INSTRUCTION - Reproduce the lines between the one holding "Screen dimensions: 734x533" and the one holding "Image resolution: width=768", inclusive, and nothing else.

WORKING DATA -
* * *
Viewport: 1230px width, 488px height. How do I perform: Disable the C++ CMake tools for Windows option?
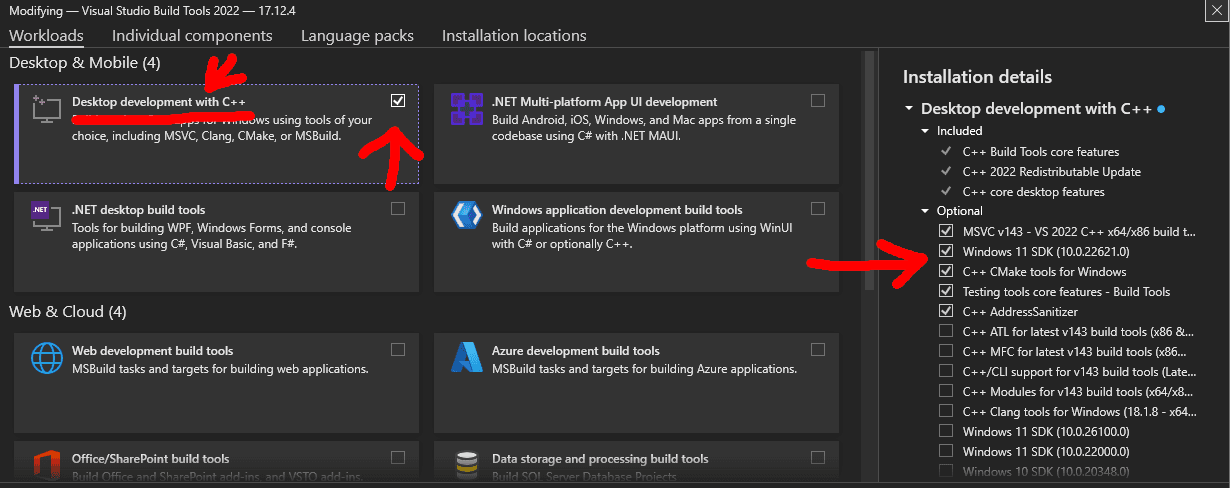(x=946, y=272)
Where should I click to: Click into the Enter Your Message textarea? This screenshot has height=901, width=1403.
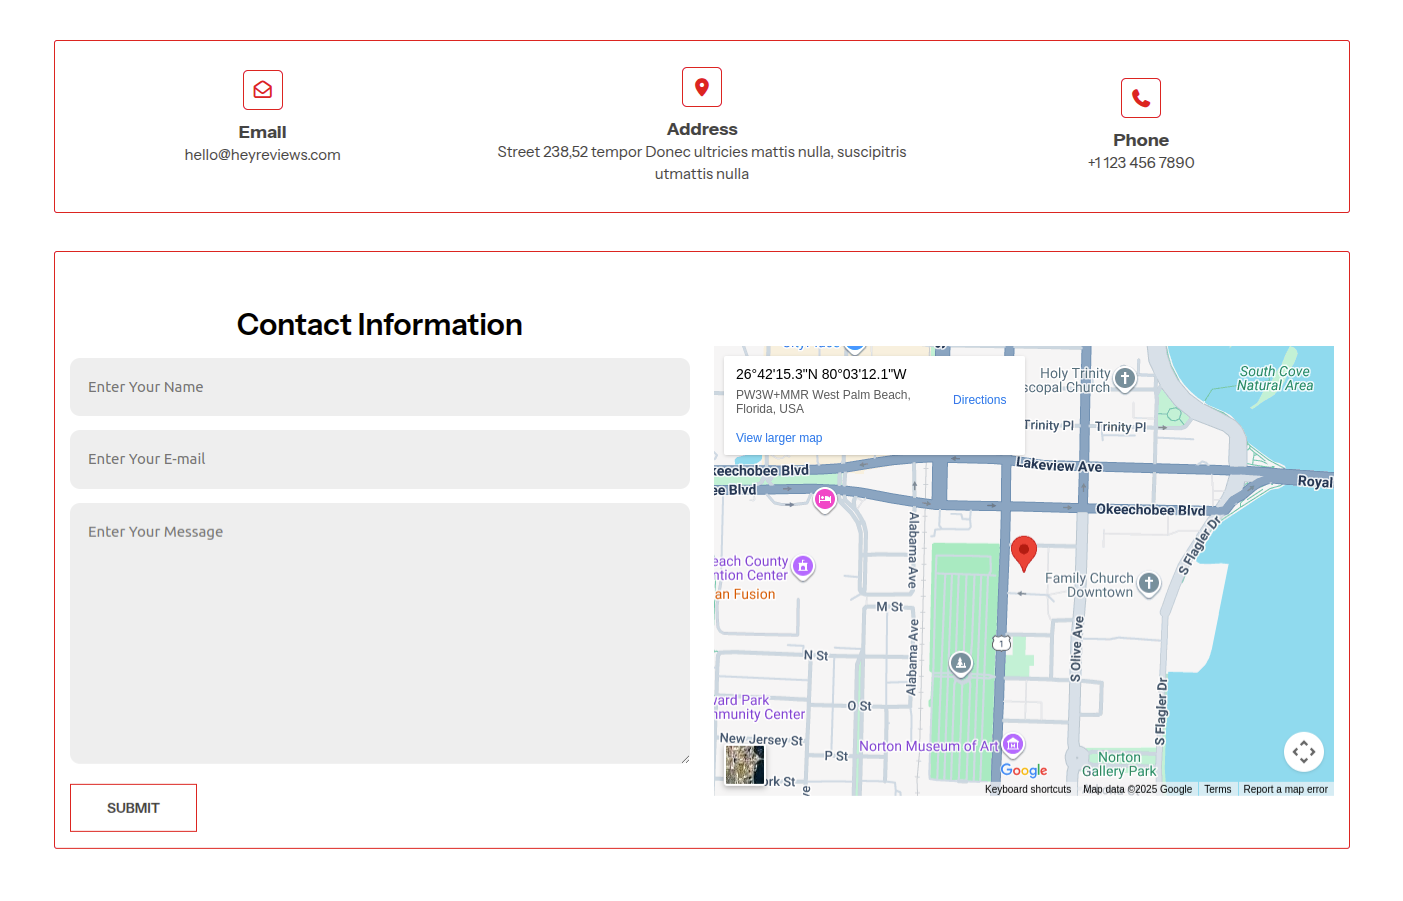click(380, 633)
* * *
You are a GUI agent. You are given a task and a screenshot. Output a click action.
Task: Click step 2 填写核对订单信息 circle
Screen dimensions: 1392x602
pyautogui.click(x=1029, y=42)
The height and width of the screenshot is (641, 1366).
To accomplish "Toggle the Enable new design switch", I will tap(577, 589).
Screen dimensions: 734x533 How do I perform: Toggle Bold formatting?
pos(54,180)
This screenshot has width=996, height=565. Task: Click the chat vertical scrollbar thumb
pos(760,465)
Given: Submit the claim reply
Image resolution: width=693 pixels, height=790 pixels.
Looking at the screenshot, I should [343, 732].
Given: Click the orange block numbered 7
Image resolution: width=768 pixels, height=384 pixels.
* * *
RESPONSE TO THE TASK -
Screen dimensions: 734x533 How do I perform: Toggle Bold formatting?
pos(54,180)
This screenshot has width=996, height=565. Task: Click the chat vertical scrollbar thumb
pos(760,465)
Given: Submit the claim reply
Image resolution: width=693 pixels, height=790 pixels.
Looking at the screenshot, I should [343, 732].
Given: Click the orange block numbered 7
Image resolution: width=768 pixels, height=384 pixels.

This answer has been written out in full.